Despite her growing popularity, the Eurasian model remains unaffected by the constant glare of public attention and, sometimes, judgment.
“I’m like any other girl, just that I might have a little more experience with being misunderstood. But I get a kick out of proving people wrong,” she adds in jest.
“I don’t try to make anyone like me, nor would I pretend to have it all together,” she says earnestly. “I’m very ﬂawed, but I’m ﬁne with that.”
Yet she’s picture-perfect as she emerges from the changing room dressed in an outﬁt with understated allure, displaying elegant restraint in couture that lets her show off her well-honed craft as a model.
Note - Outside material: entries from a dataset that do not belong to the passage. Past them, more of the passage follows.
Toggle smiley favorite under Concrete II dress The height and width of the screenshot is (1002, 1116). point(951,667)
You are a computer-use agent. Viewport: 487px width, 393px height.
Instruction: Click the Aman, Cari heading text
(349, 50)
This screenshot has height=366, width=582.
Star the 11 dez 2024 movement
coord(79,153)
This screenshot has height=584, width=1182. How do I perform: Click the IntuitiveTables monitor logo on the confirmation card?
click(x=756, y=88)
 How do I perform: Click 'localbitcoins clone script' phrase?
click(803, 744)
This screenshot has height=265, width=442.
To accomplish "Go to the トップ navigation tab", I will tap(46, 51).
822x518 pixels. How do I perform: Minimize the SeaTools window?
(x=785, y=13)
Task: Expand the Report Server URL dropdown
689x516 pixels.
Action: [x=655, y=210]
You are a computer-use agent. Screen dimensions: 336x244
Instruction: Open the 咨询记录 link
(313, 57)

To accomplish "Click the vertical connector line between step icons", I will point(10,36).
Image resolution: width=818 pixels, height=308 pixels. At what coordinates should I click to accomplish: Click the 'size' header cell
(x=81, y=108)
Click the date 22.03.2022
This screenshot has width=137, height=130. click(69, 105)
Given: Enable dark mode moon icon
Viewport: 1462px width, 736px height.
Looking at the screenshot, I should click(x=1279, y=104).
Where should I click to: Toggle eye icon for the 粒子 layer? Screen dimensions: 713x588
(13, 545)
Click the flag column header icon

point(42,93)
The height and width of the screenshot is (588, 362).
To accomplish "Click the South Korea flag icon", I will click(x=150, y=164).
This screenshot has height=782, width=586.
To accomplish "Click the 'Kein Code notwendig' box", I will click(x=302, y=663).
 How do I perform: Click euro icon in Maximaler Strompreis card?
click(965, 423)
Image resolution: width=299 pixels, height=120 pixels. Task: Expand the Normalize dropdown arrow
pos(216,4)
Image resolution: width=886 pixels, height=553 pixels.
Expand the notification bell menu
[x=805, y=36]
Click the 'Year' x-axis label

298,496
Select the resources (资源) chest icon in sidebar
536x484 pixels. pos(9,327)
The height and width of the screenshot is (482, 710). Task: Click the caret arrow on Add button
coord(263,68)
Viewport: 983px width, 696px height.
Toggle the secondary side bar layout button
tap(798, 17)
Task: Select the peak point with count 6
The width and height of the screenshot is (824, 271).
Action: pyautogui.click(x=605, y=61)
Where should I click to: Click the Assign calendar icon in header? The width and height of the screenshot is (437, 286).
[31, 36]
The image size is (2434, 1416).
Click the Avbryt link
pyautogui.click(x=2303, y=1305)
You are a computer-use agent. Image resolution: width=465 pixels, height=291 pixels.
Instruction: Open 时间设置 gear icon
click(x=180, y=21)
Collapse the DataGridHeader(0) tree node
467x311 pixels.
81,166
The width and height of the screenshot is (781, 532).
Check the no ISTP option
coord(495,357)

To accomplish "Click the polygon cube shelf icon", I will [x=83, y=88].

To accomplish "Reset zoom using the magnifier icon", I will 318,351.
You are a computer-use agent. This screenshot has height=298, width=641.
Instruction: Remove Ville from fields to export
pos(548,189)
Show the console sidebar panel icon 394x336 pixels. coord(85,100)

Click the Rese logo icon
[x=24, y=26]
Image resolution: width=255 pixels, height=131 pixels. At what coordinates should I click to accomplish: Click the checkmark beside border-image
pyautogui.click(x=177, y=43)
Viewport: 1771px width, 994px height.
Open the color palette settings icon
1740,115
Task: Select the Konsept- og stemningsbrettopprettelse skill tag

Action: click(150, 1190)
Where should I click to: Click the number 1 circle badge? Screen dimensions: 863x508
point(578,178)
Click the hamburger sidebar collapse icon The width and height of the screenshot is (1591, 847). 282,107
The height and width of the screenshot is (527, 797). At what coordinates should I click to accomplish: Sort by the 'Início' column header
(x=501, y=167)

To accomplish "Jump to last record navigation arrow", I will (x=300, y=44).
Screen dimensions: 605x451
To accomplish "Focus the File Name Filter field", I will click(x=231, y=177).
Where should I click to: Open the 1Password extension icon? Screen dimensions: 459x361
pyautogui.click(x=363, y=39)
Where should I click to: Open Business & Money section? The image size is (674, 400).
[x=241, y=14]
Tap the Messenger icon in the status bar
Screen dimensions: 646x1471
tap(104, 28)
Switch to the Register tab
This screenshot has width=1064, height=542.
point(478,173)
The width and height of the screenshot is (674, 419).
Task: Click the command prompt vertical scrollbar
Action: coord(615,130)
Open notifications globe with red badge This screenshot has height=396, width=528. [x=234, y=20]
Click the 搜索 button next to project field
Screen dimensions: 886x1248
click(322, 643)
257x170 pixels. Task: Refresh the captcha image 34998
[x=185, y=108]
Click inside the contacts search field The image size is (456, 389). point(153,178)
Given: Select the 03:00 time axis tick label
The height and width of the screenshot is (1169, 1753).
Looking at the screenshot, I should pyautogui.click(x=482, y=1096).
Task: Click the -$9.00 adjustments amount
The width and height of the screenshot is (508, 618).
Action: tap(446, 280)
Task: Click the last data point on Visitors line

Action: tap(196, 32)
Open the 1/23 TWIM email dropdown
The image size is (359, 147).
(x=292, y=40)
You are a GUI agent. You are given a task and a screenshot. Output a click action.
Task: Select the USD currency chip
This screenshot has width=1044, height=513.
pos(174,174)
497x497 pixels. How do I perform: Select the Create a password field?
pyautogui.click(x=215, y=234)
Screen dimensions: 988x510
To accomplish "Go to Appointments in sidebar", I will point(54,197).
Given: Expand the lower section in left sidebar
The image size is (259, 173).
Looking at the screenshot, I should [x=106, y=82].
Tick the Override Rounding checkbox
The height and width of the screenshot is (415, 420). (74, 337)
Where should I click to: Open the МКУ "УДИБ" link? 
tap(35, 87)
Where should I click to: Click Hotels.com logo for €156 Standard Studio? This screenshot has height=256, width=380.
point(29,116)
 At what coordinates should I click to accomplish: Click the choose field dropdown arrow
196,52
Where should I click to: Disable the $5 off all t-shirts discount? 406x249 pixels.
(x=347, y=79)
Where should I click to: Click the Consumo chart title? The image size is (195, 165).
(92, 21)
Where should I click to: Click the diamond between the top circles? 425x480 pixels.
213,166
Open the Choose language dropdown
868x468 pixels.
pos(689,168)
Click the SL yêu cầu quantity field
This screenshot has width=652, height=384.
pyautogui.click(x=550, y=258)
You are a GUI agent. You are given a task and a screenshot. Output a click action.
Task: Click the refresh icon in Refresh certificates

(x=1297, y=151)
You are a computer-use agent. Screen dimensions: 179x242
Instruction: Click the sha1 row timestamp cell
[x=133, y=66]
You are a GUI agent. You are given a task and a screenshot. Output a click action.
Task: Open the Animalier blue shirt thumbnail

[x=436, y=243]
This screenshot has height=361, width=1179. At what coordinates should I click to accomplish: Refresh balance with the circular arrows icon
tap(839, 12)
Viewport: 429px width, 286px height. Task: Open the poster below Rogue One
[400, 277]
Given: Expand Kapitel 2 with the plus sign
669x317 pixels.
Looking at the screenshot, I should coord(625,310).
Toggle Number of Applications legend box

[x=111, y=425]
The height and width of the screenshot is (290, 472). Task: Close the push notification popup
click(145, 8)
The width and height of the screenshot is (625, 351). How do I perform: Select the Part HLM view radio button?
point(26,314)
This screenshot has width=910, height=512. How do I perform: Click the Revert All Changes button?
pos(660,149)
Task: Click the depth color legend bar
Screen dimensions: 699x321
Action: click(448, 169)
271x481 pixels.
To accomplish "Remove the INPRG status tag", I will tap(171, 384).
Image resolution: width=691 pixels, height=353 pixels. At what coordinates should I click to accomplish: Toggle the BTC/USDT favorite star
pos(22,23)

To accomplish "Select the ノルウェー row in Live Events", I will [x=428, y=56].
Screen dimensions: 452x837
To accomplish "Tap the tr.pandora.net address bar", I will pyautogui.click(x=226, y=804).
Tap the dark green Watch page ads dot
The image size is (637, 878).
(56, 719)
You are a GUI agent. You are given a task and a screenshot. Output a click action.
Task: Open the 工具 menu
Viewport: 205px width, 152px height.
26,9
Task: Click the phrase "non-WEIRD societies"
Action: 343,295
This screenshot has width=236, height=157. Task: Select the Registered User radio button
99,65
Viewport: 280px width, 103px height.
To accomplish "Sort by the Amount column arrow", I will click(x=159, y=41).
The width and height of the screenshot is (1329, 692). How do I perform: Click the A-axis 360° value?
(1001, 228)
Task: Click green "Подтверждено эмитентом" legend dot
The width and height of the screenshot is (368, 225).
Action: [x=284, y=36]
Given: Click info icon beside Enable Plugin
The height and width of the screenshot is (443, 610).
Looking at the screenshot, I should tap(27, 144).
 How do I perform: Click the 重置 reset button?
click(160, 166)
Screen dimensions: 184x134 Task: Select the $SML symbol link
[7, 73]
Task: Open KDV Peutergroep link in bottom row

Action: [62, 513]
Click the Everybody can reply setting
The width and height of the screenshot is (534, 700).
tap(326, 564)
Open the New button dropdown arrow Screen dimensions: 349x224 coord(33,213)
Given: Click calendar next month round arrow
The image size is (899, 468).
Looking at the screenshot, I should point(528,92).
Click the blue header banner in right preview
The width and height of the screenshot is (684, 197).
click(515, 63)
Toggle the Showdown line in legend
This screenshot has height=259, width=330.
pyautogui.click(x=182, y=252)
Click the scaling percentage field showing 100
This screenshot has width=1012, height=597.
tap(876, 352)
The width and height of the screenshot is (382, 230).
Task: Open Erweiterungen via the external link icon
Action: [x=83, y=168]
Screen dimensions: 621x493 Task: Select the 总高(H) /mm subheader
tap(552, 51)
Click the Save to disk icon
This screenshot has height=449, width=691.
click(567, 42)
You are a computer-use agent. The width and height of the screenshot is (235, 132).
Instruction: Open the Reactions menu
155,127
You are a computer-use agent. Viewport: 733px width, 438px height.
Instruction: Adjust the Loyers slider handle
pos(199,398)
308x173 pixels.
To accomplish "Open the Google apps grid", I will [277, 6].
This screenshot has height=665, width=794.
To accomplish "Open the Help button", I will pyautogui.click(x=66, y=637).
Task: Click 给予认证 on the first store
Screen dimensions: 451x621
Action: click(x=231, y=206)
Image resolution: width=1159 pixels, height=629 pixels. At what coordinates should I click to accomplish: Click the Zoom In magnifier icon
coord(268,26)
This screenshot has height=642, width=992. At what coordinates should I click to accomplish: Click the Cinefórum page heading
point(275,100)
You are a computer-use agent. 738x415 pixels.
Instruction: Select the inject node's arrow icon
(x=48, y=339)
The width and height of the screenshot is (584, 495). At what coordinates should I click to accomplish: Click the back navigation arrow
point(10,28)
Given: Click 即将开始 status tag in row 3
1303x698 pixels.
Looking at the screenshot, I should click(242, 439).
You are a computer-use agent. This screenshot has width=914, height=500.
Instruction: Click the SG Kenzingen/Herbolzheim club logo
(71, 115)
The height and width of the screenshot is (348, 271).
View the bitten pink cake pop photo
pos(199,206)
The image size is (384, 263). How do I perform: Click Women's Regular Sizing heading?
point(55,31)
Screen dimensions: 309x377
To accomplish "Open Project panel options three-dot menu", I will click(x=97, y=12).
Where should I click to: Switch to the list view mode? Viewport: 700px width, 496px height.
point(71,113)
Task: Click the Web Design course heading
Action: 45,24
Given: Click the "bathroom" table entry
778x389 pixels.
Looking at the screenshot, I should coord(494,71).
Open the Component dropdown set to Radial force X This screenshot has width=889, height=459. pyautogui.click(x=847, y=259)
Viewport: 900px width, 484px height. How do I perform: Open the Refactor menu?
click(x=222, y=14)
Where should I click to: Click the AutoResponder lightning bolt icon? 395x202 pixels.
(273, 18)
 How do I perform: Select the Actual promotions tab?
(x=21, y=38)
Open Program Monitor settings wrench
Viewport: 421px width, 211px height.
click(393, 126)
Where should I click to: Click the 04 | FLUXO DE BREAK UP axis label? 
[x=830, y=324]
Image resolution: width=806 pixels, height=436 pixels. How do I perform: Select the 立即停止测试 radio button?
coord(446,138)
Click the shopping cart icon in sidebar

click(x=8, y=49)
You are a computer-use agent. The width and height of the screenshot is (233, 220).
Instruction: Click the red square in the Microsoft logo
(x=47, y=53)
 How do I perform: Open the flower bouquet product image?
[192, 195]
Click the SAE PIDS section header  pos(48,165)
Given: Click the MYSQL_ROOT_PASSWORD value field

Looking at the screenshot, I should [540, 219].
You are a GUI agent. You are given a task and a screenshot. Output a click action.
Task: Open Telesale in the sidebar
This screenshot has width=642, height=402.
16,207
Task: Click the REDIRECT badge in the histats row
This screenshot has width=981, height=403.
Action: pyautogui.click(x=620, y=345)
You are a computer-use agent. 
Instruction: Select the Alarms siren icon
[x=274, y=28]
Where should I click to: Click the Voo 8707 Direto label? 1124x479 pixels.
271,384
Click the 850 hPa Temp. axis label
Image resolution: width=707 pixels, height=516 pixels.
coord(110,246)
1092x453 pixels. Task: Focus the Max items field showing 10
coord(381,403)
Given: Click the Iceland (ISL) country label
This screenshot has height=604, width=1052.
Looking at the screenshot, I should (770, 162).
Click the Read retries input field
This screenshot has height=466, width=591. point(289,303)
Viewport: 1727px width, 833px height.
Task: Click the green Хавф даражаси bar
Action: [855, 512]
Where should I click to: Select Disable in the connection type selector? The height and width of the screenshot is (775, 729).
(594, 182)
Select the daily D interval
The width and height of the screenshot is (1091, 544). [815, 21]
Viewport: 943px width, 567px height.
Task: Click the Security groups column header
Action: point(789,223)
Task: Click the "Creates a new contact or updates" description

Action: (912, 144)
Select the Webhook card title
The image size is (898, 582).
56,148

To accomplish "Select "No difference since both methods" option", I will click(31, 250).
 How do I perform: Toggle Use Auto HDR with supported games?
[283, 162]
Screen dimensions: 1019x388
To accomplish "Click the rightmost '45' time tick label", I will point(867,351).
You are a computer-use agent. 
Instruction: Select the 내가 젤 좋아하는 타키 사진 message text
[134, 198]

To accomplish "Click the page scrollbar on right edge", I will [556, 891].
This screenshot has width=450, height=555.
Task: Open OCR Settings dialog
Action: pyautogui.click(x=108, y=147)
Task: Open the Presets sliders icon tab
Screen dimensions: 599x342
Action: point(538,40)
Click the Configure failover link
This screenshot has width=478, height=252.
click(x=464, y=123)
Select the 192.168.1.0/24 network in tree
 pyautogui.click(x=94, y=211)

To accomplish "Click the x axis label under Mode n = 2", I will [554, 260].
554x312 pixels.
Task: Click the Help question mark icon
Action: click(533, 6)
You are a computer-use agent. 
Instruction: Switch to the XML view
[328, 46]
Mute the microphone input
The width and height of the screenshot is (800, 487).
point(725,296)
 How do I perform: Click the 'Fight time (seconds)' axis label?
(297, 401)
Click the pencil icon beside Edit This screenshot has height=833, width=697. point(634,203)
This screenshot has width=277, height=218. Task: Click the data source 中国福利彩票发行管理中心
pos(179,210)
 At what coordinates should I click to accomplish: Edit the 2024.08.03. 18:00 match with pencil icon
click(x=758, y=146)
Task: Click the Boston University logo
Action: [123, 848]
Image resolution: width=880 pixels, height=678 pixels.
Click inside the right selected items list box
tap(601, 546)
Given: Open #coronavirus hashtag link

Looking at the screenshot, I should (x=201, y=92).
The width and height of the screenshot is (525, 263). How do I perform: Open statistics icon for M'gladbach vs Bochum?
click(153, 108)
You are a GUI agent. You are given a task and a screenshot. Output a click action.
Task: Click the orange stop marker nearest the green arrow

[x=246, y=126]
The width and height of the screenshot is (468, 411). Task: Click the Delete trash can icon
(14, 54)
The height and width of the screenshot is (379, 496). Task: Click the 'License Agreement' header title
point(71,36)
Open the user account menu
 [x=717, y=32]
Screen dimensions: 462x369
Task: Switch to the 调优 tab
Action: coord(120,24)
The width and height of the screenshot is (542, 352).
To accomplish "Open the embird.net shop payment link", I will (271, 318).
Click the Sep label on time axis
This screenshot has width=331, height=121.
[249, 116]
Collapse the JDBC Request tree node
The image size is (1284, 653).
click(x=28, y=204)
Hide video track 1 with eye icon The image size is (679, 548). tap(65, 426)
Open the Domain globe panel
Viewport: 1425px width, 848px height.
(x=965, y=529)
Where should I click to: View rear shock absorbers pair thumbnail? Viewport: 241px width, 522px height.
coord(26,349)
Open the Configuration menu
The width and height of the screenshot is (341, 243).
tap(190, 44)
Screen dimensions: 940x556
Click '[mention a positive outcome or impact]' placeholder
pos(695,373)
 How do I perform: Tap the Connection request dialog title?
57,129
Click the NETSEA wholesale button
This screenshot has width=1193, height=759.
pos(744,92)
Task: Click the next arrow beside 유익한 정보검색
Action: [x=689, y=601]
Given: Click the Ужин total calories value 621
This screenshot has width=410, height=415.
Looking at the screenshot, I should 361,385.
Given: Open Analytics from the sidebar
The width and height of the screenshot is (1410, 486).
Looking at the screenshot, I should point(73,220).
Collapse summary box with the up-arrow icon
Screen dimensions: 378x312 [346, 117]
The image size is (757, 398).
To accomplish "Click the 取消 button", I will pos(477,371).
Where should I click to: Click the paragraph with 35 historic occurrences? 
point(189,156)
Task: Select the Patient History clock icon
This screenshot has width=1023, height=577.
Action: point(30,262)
Pursing her lips, Hanli tilts her head towards a repousse hand mirror she’s holding. The scene turns out to have poetic parallels with her past, as she reﬂects on the growing-up years that shaped the girl in the mirror today.
LIVING THE INDIE LIFE
Born and bred in Singapore, where she studied English, art and psychology at United World College, Hanli made a decision not to further her studies after graduating with an International Baccalaureate diploma.
“I wanted to experience what life had to offer and learn what it was like to make my own money,” says Hanli, who also speaks German. “If I failed, I could still go back to school. My family were supportive of my decision.”
With a dogged determination, the then-teenager knocked on the doors of modelling agencies, looking for opportunities.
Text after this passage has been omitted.